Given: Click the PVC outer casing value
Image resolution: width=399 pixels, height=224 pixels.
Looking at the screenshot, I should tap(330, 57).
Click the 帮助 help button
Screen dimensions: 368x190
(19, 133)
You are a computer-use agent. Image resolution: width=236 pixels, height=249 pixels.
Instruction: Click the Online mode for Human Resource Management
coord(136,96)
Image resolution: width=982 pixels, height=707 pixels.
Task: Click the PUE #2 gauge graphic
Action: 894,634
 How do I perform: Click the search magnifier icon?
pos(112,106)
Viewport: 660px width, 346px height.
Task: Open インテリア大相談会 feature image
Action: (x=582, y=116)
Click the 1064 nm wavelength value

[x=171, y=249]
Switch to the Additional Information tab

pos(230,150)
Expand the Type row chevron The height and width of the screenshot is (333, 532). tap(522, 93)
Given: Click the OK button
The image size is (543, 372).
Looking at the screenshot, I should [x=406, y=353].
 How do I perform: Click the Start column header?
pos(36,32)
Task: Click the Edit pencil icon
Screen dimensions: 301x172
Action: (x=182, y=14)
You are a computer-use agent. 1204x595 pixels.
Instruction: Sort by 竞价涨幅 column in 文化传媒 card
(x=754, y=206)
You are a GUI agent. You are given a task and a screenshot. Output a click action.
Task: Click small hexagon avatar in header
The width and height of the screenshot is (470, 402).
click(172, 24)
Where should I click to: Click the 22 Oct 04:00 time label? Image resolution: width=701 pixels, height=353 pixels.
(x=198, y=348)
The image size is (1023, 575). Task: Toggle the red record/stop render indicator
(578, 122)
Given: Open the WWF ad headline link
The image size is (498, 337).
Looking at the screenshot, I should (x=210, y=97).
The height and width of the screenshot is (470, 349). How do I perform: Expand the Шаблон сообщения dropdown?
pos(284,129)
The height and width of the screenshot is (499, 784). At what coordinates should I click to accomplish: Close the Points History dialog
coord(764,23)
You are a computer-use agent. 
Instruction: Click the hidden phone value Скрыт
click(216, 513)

============================================================

• TASK DESCRIPTION: Filter the listing above for lines with the word "button", and copy each one you find.

• WORKED SOLUTION:
Click the 帮助 help button
Given: Click the OK button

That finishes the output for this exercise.